Exercise directions: Everything from the line containing "Delete layer using the trash icon" through the final line of the entries must be repeated exactly, and only that, without pictures.

Listed records:
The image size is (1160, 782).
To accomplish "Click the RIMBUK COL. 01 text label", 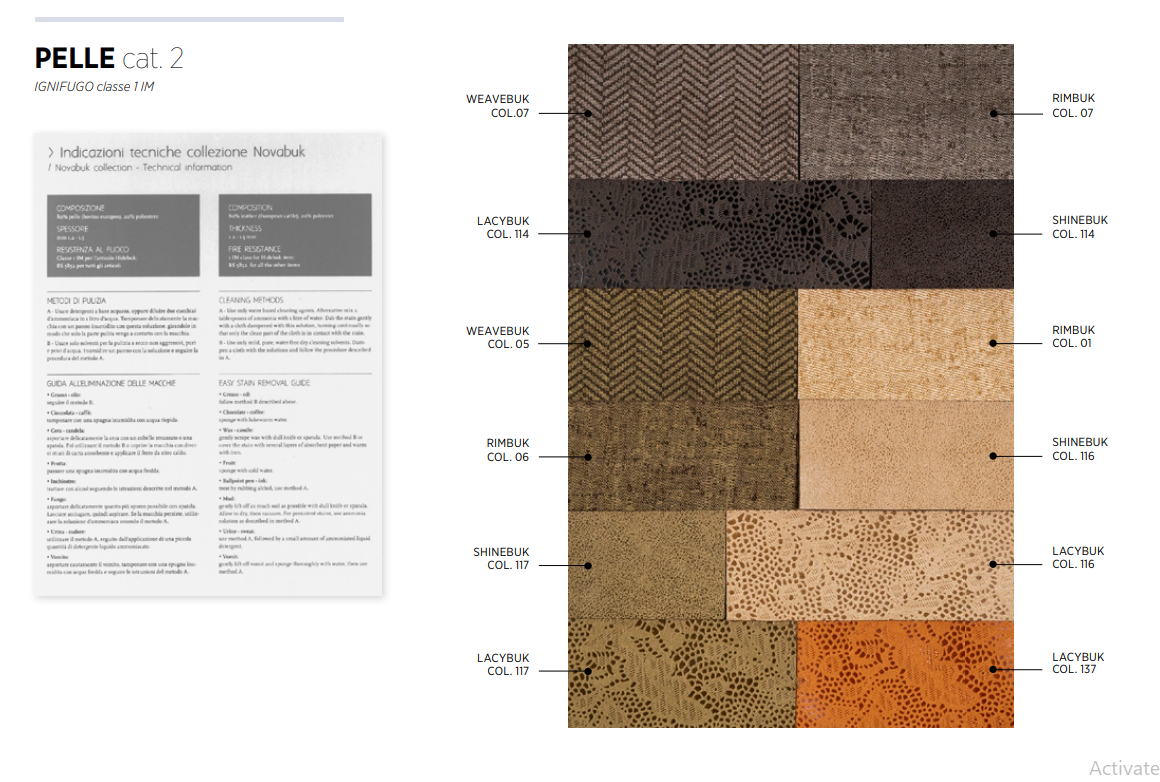I will tap(1073, 337).
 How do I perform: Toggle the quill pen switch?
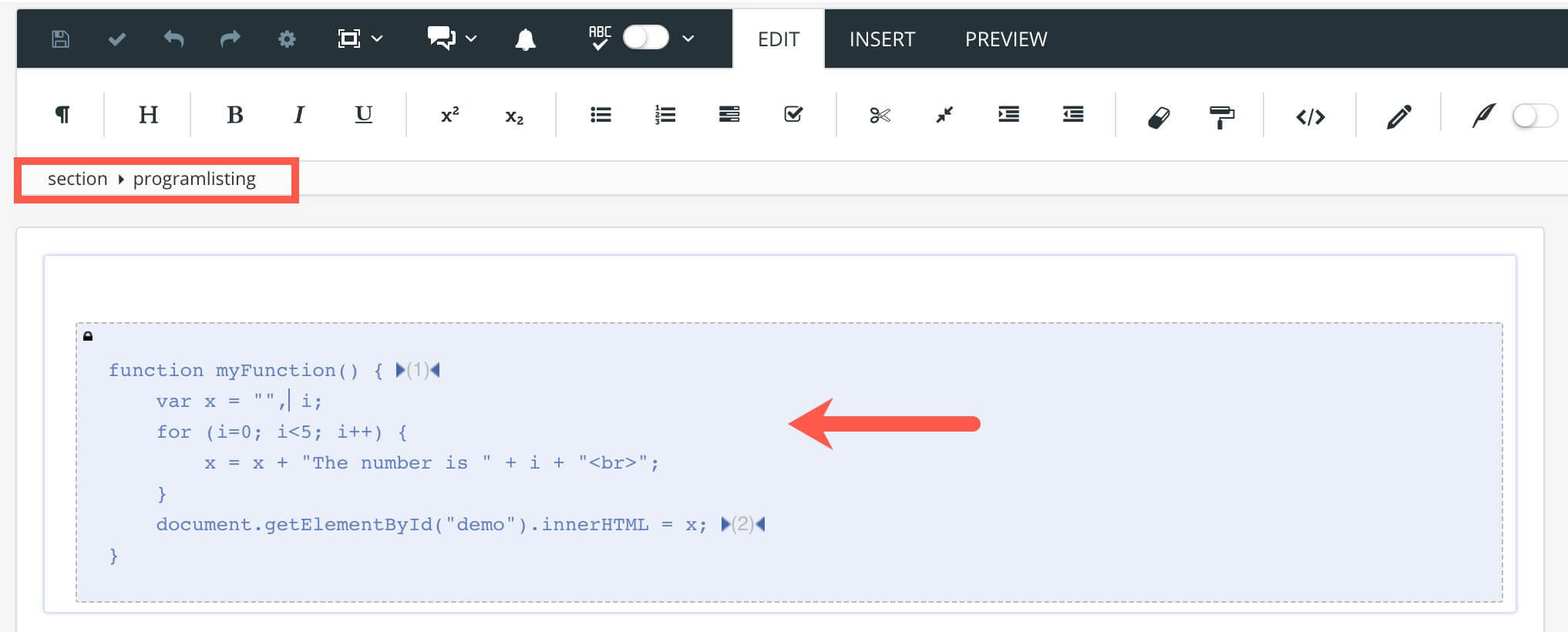[x=1534, y=116]
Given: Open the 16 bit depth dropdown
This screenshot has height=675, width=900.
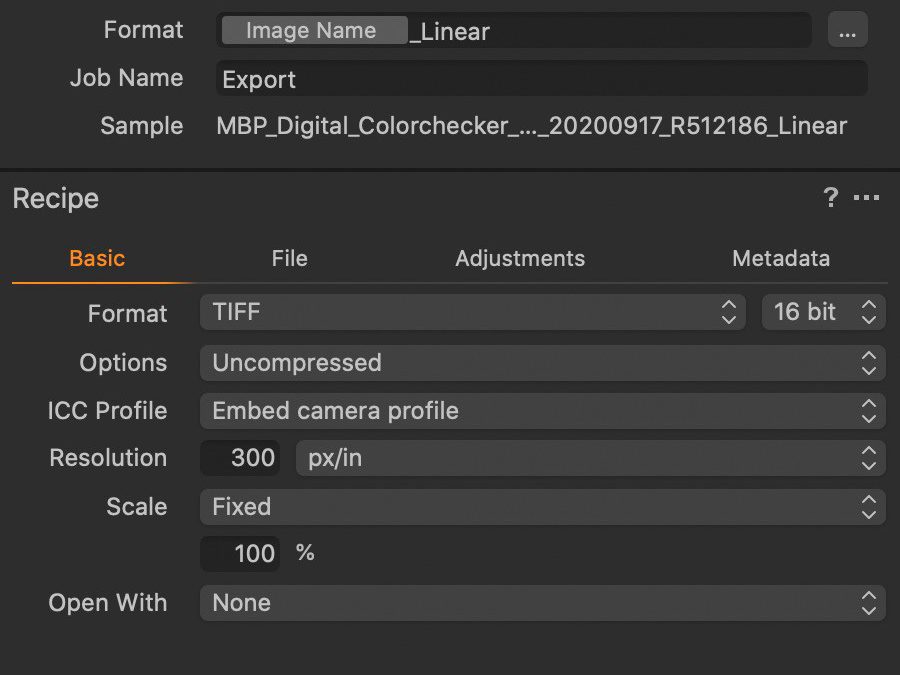Looking at the screenshot, I should point(823,312).

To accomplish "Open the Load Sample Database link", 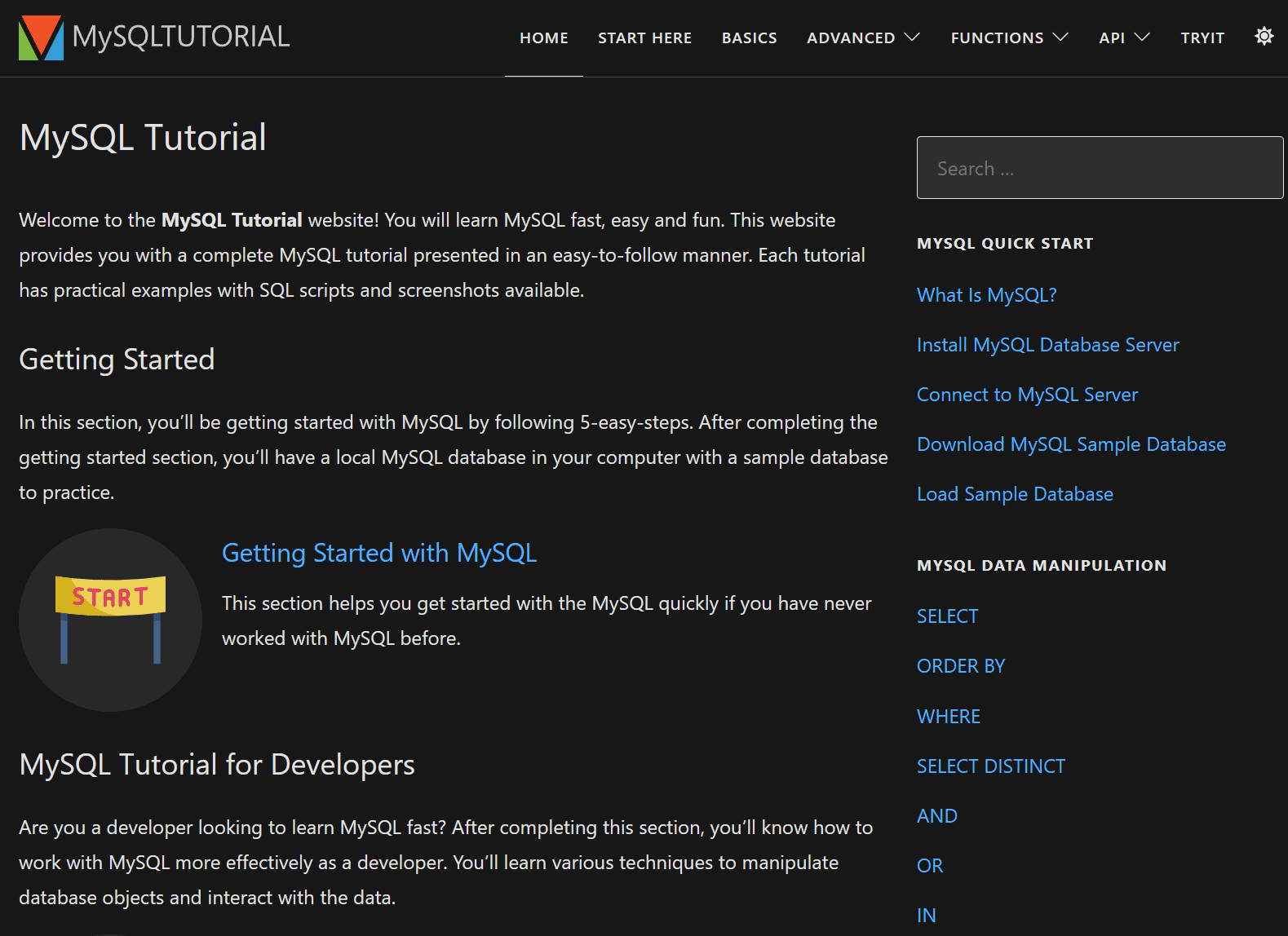I will point(1015,494).
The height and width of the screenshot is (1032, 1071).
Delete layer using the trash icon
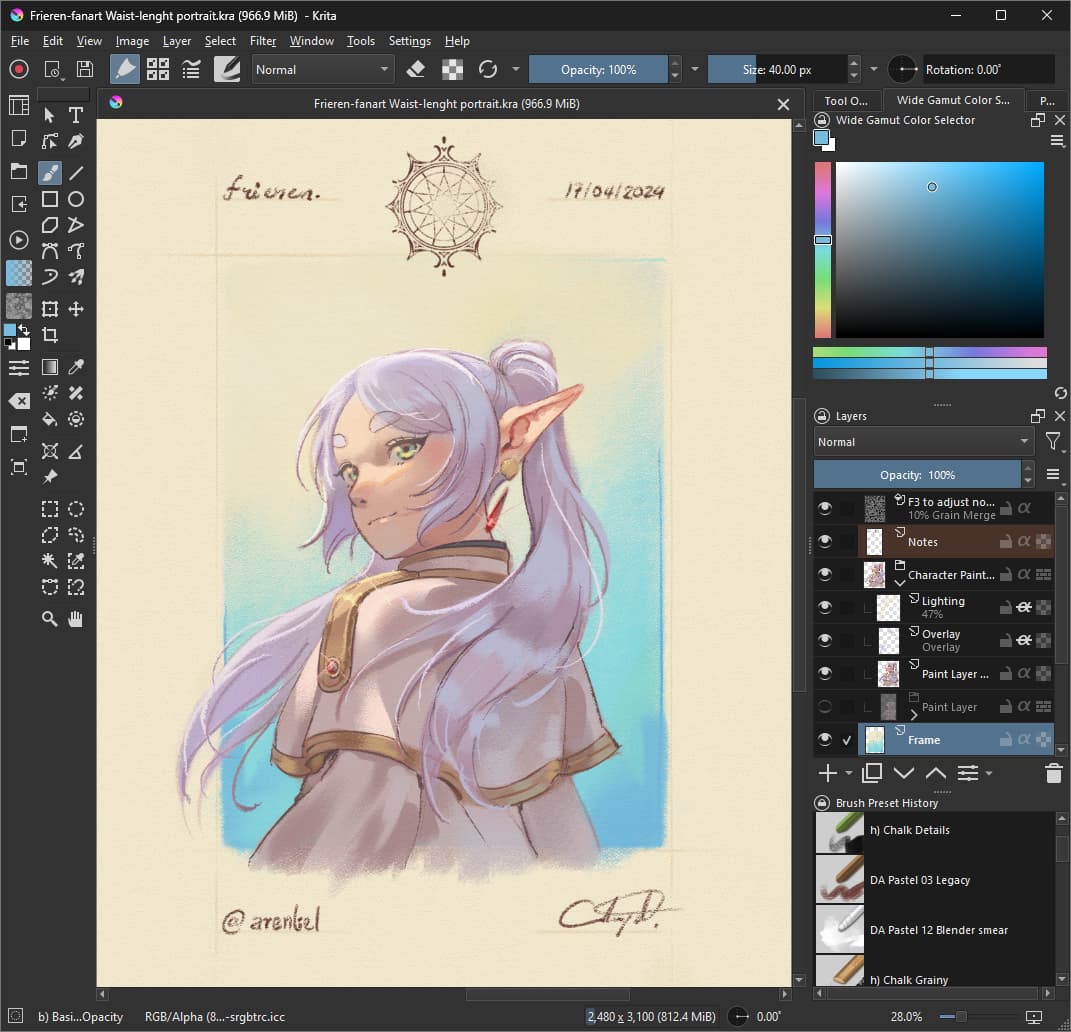pyautogui.click(x=1052, y=773)
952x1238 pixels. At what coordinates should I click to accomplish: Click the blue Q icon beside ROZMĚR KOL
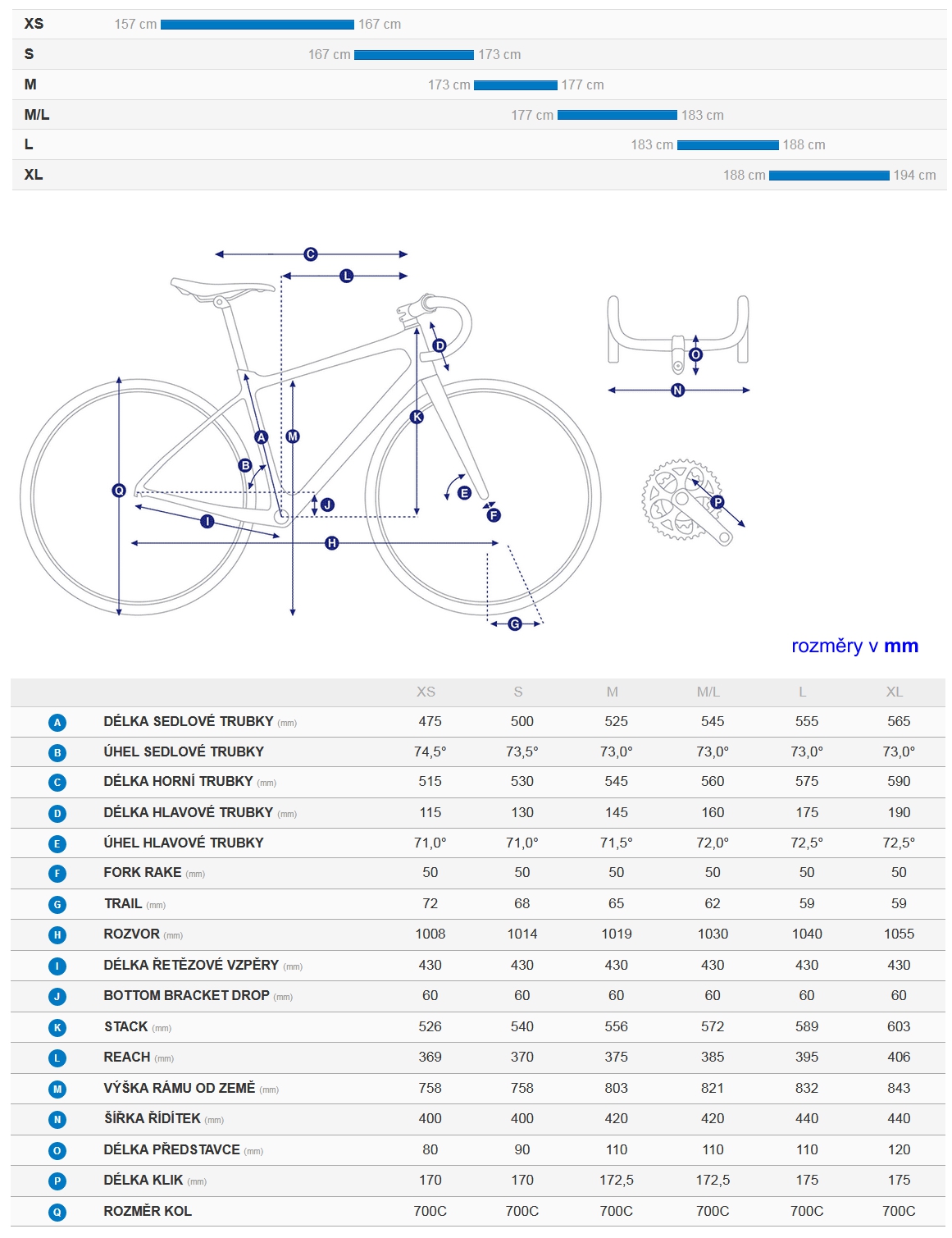click(x=57, y=1213)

Task solution:
Delete layer using the trash icon
pyautogui.click(x=1052, y=773)
952x1238 pixels. At what coordinates should I click to accomplish: Click the blue Q icon beside ROZMĚR KOL
click(x=57, y=1213)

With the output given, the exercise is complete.